An Interview with Rosa Kruger

In South African Wine
on 06 Apr 2015

I learned about Rosa Kruger while reading Jancis Robinson’s blog and wanted to talk to her right away. Kruger is the creator of the beautiful I Am Old project, researching and mapping South Africa’s very oldest vines to create a resource for farmers and wineries as they experiment with sites and grapes showing promise. And her work with Eben Sadie, one of South Africa’s most prominent wine pioneers, caught my attention as a fan of the Swartland wine region both of them call home.

Rosa Kruger in vineyard

As a former journalist, Kruger knows a good story and has a knack for research, and she’s put these skills to in her career change from reporting to viticulture. Of course I was interested in her career path as much as her findings, so I felt quite lucky when she graciously agreed to the following interview.

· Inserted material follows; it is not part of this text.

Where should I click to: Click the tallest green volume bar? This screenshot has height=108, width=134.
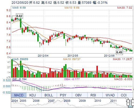[x=12, y=68]
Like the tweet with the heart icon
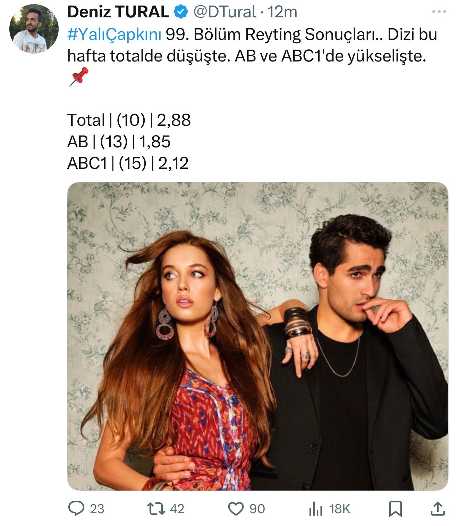Screen dimensions: 458x526 point(236,509)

What made you want to take on this project?

I saw old vines in Europe and tasted various wines form old vines and it just made so much sense to me. I came back here to SA, started noticing old vines all over, and started listing them.

This seems like a massive effort. What did it take to compile all this history, and what was the hardest part?

It took years of driving around, talking to farmers, searching for strange sites, phoning around, and recording it in pieces of paper lying around in my truck! The hardest part was to convince farmers not to take these old vines out but to work with them and then to find a good winemaker to make the wine.

But now the project has found its own power. Winemakers look on the website and contact farmers directly and every now and then I hear of a great wine being made from some old vineyard. It helped that the first old vines we found and made wine from is still one of the best sites; it was shown to me by my friend Johan Viljoen. The vineyards were farmed by three very special farmers and the wine was made by my other friend Eben Sadie, Skurfberg Kokerboom!

It seems you’ve been instrumental in the Swartland wine movement that has really taken off in recent years. Do you still consider Swartland the most exciting or underrated region, or has this project introduced you to “new” (old) areas of potential?

I have not been instrumental at all in the Swartland wine movement. Swartland is only one of the five areas I try to concentrate on in finding and managing special sites for people I work with. Swartland is special because I believe the dryland vines and bush vines give a certain concentration and focus to vines that is special to this area. And there is a lot of smaller old vine parcels here.

There are three other areas I really believe will be really important in future as they will produce very distinctively different wines––high altitude, special soils, and surrounded mostly by natural fynbos––but only one of these areas have old vines. The other two have no vineyards at all but enormous potential. I’m still trying to convince farmers to plant vines here and we might just see mencía in one of them!

Did you discover grape varieties that are not currently considered prominent in South Africa’s wine industry, but used to be? Any ideas for future plantings or expansions based on this?

There is a renewed interest in cinsault and sémillon––these two varieties are the oldest in our country. As the interest in old vines grew, winemakers started being more interested in old cinsault and old sémillon and are now making wonderful wines from them. This includes sémillon gris.

We have started importing a whole list of new varieties into the country: mencía, assyrtiko, macabeu, etc. Eben Sadie is producing some of these on a small scale next year so we can taste them and decide what is suited to this terroir or not. Exciting times. We are also doing massal selection from the best of the very old vines as they are adjusted to their landscape and express our SA terroir so brilliantly.

What’s it like farming these incredibly old sites?

Very rewarding. Treat them with respect and they just come alive with beautiful intense and focused fruit.

What’s the biggest lesson you learned from working on this project?

Nature wants to be respected, not dominated. Put your ear to the ground and listen what She says. That’s how you learn.

Finally, I’m a journalist with a love of wine, too. Why did you go from journalism to viticulture? Do you feel you’ve combined the two in a way that suits you?

I loved journalism because its so vibrant and every day is a new(s) day! But I dislike living in cities and I definitely don’t do well with a lot of people around me. Working well with plants, almost always working with a view over some lovely landscape, listening to the birds (of which there are many in SA vineyards), feeling the sun on your back and talking nonsense to the people in the field while working on vines make me happy. Produce a great wine on top of that every now and then and life can’t be better!

It’s a simple, honest and hardworking job. But hugely rewarding.

Julia Burke is a wine educator and writer.